= Work task 1 =
Say whether each statement agrees with the text on Leipzig's Rosental, answering yes or no and quoting the words of the text that decide it. (a) Johann Jacob Vogel wrote about the Rosental in the Leipzig Chronicon in 1714. (b) The Brothers Grimm's dictionary links the name Rosental to the rose. (c) Leibniz was about twenty years old when his walks in the Rosental brought a turning point in his philosophy.
= Work task 2 =
Reproduce everything in the text on Leipzig's Rosental from "In the Deutsches" down to "traditional Aristotelian worldview.".

====== Text passage

At the northwest end of the Rosental is the Rosental sewage treatment plant of the Kommunale Wasserwerke Leipzig, the central wastewater treatment facility of the city of Leipzig.

The origin of the name Rosental is still unclear. In 1714, the chronicler Johann Jacob Vogel wrote in the Leipzig Chronicon:

“The Rosental has the name of charming, shady and fun walks, just as other fun and pleasant places bear the name of paradise, or like vineyards in Jena, on this side of the Saale river, which are called Rosenberge because of their charm.”

In the Deutsches Wörterbuch (German dictionary) of the Brothers Grimm, the origin is assumed to be a Slavic word:

"often as a place name. The famous Rosenthal near Leipzig (see ALBRECHT 193b), however, a city forest, has nothing to do with rose, but is possibly a folk etymological distortion of the Slavic rozdot, hollow, deep and wide lowland."
— Brothers Grimm

== Trivia ==
Gottfried Wilhelm Leibniz, a philosopher and polymath from Leipzig, reports that in the 1660s, when he was about fifteen years old, he experienced a first turning point in his philosophical development while taking walks in the Rosental: At that time, he had (provisionally) decided to abandon the idea of substantial form, which was central to the traditional Aristotelian worldview.

============
====== Record excerpts

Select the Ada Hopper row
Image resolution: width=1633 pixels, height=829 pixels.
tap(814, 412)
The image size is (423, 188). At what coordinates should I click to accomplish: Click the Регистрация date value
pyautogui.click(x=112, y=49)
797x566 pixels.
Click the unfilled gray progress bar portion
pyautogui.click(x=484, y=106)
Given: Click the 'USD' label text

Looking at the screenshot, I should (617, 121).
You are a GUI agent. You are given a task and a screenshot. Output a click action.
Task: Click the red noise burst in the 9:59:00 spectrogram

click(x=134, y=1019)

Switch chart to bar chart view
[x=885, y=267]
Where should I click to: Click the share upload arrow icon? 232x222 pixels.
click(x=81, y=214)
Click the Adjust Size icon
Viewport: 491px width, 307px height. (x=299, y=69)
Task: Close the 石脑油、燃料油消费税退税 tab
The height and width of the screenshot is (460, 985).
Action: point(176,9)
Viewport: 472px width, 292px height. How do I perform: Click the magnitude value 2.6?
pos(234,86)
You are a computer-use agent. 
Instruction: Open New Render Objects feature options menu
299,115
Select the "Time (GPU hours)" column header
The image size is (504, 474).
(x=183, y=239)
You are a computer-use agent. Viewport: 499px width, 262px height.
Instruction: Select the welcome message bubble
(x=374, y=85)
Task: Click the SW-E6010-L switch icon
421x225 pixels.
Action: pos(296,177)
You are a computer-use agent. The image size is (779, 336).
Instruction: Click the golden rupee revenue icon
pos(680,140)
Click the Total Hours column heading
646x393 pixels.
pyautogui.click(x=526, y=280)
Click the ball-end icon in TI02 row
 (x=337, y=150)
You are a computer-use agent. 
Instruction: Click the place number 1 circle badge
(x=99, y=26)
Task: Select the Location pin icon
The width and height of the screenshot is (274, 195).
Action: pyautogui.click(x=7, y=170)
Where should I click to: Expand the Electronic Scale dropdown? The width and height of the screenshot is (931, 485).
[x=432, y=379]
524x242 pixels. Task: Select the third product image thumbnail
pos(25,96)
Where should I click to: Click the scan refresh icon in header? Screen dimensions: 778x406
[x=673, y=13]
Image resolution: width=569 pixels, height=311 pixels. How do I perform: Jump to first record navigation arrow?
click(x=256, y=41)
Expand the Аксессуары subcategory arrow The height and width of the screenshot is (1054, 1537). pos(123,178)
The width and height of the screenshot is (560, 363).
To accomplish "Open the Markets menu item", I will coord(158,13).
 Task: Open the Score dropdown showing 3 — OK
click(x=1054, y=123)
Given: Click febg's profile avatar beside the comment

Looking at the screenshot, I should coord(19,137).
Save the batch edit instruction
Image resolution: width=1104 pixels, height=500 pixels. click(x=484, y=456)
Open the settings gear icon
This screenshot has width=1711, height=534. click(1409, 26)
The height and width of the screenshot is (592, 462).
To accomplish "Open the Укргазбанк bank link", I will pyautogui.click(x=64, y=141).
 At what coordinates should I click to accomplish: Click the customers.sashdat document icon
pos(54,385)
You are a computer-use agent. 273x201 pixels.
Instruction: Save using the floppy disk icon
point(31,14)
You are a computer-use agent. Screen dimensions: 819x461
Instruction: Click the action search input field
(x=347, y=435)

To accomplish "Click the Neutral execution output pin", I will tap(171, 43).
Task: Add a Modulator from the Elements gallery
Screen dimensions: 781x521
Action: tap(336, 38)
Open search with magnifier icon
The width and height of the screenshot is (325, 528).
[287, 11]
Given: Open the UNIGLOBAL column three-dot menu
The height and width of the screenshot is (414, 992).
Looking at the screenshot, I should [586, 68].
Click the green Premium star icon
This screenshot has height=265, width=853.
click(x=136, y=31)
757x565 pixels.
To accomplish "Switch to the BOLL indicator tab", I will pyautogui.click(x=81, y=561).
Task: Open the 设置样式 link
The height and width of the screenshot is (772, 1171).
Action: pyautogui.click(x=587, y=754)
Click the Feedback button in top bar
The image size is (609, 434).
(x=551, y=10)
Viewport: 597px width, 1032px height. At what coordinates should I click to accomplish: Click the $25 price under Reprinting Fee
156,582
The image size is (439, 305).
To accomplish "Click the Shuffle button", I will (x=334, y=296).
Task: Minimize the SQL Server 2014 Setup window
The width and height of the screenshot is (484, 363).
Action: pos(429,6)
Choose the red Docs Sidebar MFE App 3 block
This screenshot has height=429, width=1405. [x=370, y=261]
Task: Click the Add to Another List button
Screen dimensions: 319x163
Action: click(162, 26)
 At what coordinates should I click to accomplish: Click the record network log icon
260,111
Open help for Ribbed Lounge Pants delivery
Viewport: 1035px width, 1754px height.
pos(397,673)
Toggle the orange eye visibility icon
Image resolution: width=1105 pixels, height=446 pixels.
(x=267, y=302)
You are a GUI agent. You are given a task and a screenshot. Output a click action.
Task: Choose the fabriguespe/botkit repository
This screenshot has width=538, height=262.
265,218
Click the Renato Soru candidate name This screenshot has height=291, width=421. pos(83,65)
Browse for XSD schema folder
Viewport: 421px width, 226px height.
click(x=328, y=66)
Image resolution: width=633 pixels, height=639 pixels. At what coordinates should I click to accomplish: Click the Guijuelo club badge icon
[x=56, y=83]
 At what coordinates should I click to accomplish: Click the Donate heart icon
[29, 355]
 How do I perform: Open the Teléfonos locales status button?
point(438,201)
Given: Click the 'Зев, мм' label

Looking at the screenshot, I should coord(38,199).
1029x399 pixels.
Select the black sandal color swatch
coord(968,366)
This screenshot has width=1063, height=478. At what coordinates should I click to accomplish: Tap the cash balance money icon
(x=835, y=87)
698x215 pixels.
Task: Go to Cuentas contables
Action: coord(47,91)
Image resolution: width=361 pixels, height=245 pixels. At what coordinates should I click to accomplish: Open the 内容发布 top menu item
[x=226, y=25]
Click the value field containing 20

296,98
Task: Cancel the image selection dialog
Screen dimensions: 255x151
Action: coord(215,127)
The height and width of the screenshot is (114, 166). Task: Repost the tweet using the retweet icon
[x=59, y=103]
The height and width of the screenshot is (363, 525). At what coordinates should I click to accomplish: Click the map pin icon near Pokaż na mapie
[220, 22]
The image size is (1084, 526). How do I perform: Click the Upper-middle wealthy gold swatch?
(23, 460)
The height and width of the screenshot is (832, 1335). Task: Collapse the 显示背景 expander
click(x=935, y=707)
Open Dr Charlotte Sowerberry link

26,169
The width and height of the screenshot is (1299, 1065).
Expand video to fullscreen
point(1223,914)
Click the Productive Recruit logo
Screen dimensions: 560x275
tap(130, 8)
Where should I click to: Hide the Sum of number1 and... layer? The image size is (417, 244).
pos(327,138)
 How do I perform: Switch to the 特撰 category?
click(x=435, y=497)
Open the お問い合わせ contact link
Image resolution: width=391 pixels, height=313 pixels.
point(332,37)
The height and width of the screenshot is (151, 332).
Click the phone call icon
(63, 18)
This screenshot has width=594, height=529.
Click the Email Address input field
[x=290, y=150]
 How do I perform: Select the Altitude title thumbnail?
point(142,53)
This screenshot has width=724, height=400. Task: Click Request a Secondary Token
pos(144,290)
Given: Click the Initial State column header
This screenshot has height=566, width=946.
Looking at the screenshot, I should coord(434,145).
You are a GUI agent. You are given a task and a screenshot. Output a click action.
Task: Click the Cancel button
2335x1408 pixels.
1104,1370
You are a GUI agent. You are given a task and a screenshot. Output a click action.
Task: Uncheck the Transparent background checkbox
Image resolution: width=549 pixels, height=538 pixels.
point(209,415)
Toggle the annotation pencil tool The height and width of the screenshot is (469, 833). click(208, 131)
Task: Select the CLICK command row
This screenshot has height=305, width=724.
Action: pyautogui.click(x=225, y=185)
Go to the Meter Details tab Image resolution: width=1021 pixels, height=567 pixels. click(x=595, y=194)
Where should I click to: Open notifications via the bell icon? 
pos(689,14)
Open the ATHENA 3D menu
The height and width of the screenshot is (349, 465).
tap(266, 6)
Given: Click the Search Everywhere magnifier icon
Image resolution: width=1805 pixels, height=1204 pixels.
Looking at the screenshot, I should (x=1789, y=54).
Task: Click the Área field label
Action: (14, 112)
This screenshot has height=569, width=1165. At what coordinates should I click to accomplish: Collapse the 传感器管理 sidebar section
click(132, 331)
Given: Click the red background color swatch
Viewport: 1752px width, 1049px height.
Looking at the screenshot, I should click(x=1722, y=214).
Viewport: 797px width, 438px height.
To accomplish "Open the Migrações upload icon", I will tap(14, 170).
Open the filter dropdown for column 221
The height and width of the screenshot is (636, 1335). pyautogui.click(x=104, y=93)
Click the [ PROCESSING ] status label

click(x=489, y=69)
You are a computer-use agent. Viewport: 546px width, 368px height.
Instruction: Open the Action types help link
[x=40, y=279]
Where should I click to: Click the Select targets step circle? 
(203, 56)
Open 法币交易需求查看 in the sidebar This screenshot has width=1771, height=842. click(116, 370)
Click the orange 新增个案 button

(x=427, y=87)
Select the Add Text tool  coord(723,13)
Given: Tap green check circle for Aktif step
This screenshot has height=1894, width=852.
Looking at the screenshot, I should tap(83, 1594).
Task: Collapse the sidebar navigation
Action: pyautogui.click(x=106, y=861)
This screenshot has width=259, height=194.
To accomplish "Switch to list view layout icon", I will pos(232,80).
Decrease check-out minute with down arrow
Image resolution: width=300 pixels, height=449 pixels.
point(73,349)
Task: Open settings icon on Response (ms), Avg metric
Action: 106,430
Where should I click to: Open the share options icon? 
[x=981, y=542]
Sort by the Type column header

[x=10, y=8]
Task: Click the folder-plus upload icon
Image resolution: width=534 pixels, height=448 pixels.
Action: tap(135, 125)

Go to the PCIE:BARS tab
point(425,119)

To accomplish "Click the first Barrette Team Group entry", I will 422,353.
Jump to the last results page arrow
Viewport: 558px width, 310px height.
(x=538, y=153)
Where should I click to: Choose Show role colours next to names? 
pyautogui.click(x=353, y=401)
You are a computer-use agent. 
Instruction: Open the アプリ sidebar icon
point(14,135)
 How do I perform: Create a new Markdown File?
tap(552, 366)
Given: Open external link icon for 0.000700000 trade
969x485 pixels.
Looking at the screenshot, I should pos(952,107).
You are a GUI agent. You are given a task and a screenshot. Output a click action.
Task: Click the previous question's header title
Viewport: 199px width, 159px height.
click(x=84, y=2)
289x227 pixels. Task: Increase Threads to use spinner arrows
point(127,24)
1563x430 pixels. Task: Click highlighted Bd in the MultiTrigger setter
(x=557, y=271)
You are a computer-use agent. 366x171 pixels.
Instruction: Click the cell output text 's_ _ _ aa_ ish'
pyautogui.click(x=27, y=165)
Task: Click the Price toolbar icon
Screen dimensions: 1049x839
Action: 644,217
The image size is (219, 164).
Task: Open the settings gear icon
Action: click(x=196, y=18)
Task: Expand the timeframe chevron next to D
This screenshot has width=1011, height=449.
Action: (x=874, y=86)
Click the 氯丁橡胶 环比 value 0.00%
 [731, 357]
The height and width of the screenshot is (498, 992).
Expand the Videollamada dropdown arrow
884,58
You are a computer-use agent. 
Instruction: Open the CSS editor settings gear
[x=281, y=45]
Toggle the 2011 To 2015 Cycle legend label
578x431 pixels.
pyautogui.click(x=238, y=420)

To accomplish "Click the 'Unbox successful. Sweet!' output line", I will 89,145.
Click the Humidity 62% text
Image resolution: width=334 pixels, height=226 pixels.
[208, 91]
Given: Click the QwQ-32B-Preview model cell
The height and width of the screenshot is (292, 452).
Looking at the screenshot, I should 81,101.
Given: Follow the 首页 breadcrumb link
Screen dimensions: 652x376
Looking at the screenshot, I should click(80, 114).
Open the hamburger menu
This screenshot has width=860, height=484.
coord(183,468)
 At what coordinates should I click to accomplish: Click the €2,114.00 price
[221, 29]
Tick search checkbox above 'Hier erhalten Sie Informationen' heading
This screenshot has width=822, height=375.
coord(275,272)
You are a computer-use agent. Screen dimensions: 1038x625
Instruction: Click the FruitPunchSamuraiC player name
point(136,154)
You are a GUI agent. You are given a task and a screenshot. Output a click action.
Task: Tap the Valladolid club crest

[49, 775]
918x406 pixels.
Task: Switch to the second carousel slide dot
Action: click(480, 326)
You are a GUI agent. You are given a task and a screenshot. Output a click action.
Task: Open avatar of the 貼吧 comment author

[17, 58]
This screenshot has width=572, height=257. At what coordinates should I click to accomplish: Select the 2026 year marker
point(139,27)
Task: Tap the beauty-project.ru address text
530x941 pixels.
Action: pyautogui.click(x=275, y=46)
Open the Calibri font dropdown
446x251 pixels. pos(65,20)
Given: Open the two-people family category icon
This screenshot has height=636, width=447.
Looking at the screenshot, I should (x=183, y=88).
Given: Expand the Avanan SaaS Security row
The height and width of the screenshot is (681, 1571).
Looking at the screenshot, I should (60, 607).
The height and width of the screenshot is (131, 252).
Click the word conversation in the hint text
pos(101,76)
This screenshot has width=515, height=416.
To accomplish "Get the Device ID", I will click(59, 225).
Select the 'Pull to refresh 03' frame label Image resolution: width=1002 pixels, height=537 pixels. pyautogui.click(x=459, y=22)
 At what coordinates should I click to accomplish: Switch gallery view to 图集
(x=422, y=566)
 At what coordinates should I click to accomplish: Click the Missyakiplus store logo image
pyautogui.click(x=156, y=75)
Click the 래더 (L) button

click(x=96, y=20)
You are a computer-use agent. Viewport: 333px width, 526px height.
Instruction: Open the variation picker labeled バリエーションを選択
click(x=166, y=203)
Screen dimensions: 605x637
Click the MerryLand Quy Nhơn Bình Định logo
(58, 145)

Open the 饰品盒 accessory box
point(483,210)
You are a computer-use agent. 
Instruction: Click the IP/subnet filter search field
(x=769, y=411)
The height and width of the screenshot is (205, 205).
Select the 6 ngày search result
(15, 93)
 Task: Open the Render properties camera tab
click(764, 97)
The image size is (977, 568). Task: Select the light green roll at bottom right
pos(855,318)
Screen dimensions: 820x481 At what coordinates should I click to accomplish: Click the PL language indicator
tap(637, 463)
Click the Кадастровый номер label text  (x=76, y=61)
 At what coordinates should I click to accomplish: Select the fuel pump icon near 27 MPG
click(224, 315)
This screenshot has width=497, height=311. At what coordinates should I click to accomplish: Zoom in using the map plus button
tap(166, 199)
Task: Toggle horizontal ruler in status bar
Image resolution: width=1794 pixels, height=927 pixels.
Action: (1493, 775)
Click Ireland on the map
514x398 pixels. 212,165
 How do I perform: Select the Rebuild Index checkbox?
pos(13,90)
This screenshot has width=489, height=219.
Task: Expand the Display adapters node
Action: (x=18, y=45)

============

= Answer section 1 =
(a) Yes: "In 1714, the chronicler Johann Jacob Vogel wrote in the Leipzig Chronicon"
(b) No: "has nothing to do with rose"
(c) No: "when he was about fifteen years old"

= Answer section 2 =
In the Deutsches Wörterbuch (German dictionary) of the Brothers Grimm, the origin is assumed to be a Slavic word:

"often as a place name. The famous Rosenthal near Leipzig (see ALBRECHT 193b), however, a city forest, has nothing to do with rose, but is possibly a folk etymological distortion of the Slavic rozdot, hollow, deep and wide lowland."
— Brothers Grimm

== Trivia ==
Gottfried Wilhelm Leibniz, a philosopher and polymath from Leipzig, reports that in the 1660s, when he was about fifteen years old, he experienced a first turning point in his philosophical development while taking walks in the Rosental: At that time, he had (provisionally) decided to abandon the idea of substantial form, which was central to the traditional Aristotelian worldview.